┌──

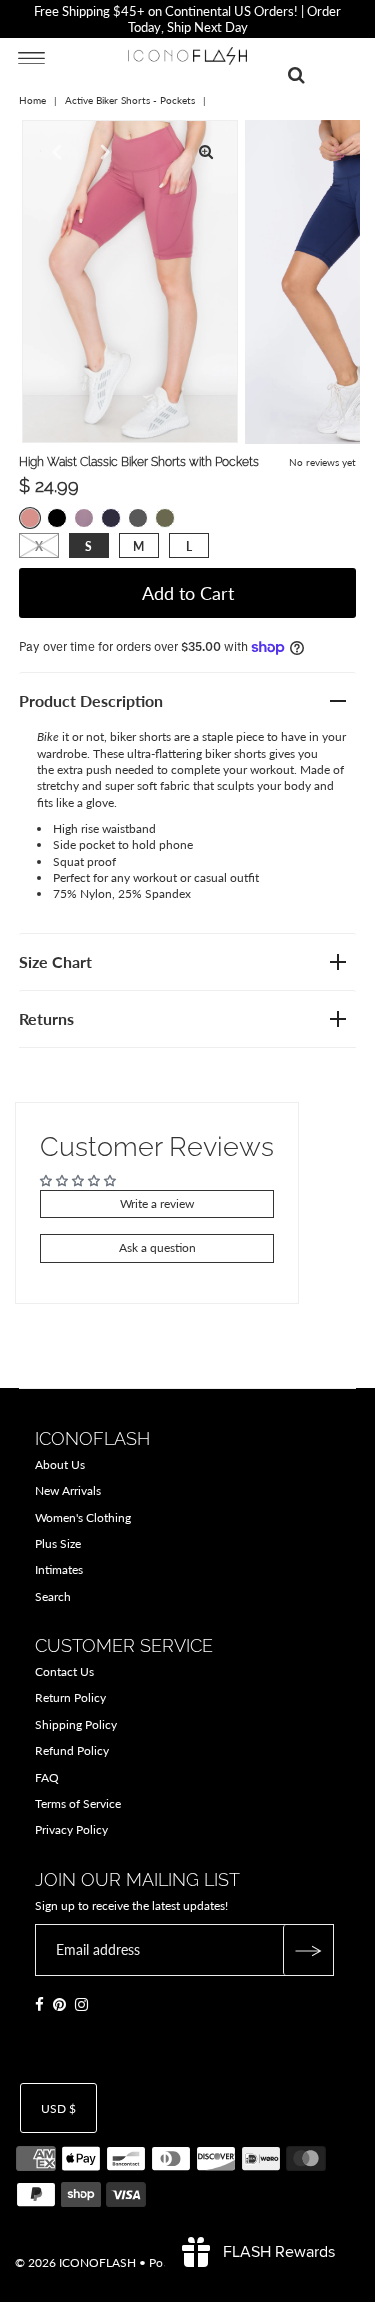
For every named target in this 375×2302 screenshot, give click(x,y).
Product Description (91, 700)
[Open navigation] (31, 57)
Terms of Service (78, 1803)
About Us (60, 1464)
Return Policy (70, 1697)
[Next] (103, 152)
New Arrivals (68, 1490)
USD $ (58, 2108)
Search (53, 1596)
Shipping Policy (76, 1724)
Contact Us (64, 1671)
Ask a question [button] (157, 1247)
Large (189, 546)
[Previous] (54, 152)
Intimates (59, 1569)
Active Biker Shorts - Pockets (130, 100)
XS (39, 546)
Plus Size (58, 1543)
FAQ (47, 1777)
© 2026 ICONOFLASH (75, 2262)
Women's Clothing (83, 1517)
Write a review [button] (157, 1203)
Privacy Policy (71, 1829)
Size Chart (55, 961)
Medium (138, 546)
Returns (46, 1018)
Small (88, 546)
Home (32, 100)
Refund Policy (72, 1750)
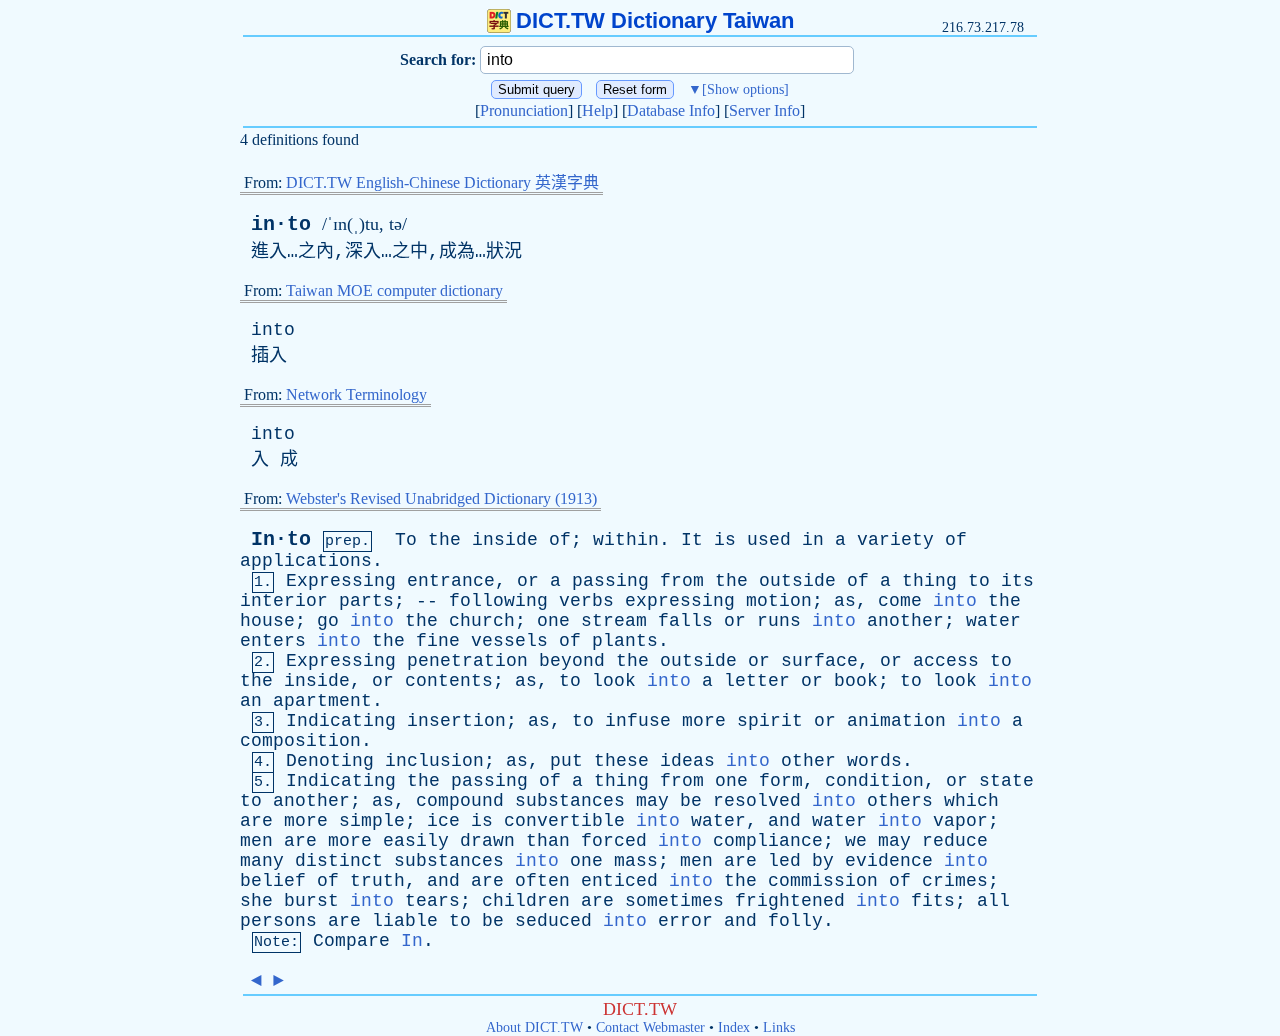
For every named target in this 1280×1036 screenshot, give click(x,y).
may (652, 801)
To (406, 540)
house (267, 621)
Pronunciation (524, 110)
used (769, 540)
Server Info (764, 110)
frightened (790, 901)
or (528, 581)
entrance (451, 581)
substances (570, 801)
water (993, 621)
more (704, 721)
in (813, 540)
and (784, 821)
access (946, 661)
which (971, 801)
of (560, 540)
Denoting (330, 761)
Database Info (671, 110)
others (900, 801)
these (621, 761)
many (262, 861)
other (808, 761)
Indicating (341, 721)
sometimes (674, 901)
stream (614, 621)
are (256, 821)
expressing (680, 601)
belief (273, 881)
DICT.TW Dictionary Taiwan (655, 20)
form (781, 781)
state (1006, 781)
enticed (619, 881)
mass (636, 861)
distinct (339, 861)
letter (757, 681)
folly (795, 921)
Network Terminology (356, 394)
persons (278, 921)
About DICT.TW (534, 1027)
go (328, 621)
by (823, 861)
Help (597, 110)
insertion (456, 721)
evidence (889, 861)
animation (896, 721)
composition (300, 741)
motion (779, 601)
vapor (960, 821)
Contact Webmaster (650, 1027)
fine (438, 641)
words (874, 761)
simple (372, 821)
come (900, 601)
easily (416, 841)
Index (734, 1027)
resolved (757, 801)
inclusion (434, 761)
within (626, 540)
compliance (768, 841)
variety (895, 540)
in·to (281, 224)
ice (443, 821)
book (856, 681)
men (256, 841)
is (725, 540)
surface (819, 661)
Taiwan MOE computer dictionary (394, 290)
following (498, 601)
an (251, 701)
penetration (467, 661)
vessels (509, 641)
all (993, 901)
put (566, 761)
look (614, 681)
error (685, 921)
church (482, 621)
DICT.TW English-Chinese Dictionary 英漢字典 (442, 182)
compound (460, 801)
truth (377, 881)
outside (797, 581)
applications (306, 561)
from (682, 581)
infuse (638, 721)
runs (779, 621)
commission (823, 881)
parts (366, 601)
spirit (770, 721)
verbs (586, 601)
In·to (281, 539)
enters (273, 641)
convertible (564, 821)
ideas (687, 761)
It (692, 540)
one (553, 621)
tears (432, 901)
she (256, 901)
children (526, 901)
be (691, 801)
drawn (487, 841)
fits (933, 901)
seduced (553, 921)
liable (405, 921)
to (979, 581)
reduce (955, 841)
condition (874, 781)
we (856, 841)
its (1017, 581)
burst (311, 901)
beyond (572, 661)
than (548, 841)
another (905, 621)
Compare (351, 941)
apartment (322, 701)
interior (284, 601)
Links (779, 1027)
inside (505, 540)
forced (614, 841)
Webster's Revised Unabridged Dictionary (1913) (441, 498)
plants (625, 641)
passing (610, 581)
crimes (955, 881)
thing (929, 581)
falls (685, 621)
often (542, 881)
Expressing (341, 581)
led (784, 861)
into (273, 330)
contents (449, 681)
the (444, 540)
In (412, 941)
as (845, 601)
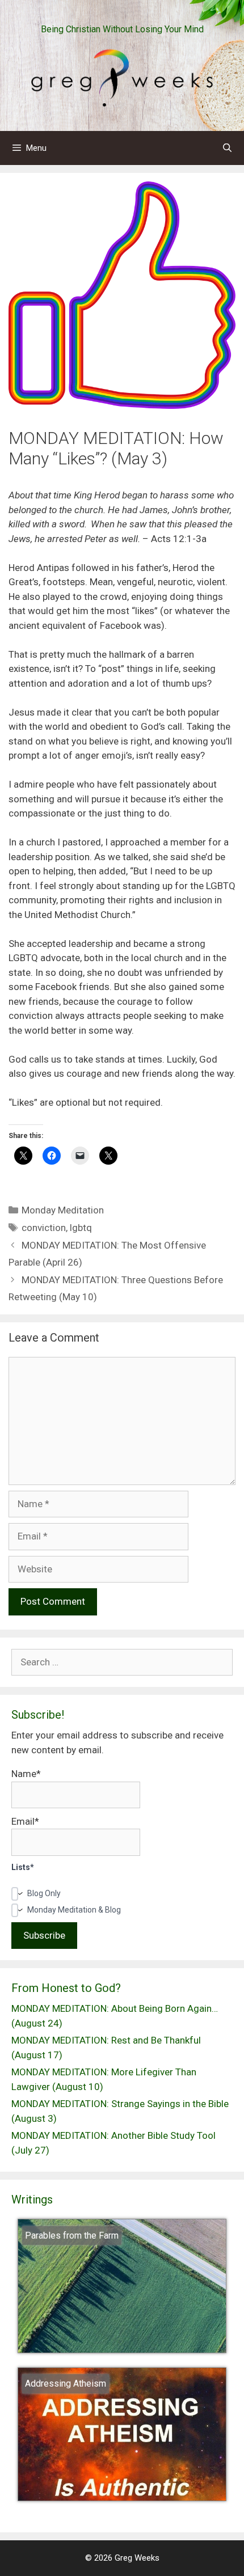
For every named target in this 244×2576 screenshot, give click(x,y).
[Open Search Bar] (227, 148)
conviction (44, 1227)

└──

- [Your instructions]
Wherever the string "give" appears in a line of the records above, copy that line.

- [Reply to the task]
For every named target in this 375×2302 screenshot, give click(x,y).
For every named target in this 1280×1036 screenshot, give click(x,y).
For every named target in this 244×2576 screenshot, give click(x,y).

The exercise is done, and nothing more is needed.